Links lead to film clips.
Lust and Flesh
1965
You can think of 1965 and 1966 as the Golden
Age of grindhouse, with a couple dozen exploitation
movies flying out of studios in New York and the West
Coast every week.
Lust and Flesh (1965) hit all the notes to make it the
ideal sonata of the era. You got your voice-over
instead of dialogue, your hard-bitten lesbian, your
sexual libertine and your party that had to be staged by
someone who never been to a party in his entire
life.
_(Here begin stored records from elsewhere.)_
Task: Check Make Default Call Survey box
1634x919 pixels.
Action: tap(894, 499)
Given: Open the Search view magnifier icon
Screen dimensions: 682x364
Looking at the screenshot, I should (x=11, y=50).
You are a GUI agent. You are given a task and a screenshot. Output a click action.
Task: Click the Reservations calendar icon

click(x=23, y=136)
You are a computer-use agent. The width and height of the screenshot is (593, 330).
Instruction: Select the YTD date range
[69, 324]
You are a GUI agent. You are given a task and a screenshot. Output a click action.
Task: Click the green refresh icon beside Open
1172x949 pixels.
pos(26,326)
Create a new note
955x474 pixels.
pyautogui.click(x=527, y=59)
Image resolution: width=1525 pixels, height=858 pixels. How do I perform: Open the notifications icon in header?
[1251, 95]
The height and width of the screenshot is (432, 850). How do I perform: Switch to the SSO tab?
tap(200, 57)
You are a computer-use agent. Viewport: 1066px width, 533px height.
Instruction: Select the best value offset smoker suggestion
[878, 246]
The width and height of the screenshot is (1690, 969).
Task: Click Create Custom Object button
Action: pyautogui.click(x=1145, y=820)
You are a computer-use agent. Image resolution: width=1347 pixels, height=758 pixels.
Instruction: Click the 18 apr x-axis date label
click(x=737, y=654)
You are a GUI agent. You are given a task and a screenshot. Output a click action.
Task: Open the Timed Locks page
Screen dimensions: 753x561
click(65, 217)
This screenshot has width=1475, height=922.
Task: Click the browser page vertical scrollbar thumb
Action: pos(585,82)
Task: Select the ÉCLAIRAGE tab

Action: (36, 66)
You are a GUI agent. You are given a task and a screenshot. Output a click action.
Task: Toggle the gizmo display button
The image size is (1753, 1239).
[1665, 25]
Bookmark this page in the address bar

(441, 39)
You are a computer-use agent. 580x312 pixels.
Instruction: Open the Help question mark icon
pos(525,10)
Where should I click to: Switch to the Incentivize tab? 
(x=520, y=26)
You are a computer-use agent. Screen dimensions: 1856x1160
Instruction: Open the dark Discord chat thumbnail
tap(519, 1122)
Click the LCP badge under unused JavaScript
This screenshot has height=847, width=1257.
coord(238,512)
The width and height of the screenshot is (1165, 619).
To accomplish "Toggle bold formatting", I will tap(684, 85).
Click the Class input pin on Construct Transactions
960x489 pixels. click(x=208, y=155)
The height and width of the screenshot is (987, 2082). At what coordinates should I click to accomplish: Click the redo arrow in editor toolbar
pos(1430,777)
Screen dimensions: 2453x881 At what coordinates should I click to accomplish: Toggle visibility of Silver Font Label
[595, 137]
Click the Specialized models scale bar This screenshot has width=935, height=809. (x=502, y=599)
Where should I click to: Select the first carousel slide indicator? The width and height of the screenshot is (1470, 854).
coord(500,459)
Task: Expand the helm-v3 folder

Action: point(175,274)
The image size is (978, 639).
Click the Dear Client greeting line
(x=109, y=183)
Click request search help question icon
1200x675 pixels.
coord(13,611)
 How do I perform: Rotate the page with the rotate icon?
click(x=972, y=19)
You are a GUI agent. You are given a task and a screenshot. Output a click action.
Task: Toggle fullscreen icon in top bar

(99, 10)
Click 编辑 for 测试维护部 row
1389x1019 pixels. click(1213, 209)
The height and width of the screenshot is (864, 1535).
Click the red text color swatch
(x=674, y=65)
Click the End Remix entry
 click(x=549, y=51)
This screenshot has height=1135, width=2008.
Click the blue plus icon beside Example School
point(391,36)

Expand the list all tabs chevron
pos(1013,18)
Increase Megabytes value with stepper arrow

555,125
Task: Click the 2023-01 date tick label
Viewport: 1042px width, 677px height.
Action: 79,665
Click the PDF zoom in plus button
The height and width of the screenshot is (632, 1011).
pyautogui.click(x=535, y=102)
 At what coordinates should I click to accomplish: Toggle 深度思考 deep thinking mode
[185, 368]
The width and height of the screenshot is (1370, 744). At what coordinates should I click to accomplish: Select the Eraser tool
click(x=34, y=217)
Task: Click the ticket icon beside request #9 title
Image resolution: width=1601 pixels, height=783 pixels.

And you got your actresses from the vault of
obscurity, plus - and this is the reason I grabbed it in
the first place - you got Gigi Darlene and Darlene
Bennett (at the party, natch).
Two one-shot wonders occupy most of the screen time;
they are Georgetta Giles and Maureen Conway.
Georgetta plays the over-sexed wife of the narrator,
while Maureen plays one of his several
love-interests. Maureen’s character is supposed to
be a fashion model, yessiree despite all the evidence to
the contrary.
Georgetta
Giles shows up nekkid here, there and everywhere
in the movie - a trio of scenes in the bedroom, on the
beach and in the bath - as you expect from someone of
her libido.
Maureen
Conway’s performance, on the other hand, has some
interesting pacing to it. For most of the movie’s
run she is reserved and clothed but then, as her
character opens up, she appears suitably undressed in a
pair of scenes. The second of them goes on for
several minutes, as the audience benefits from her
new-found sexuality. Good job, Mr. Director.
Grindhouse veteran Marlene
Eck also has a trio of scenes, the last two of
which have her in the attic with the narrator guy.
And then we have the
party,
in which Darlene Bennett sits
around,
Gigi Darlene does minor league gymnastics,
Marlene Eck dances
and Georgetta Giles leads some sort of Conga line, all
of them topless.
Movie ends with a tragic death because, well, you live
with any sort of sexual freedom, you just have to pay
the piper, or so the makers of mid-60’s exploitation
movies would have us believe. I figure this was
the movie-makers’ way of consoling the audience of grind
houses, because sure as shootin’ they were not getting
any at home and it must have pissed them off how much
everyone in these films was enjoying himself. So
let’s kill someone. That, at least, is one
explanation for a dominant trope in the genre.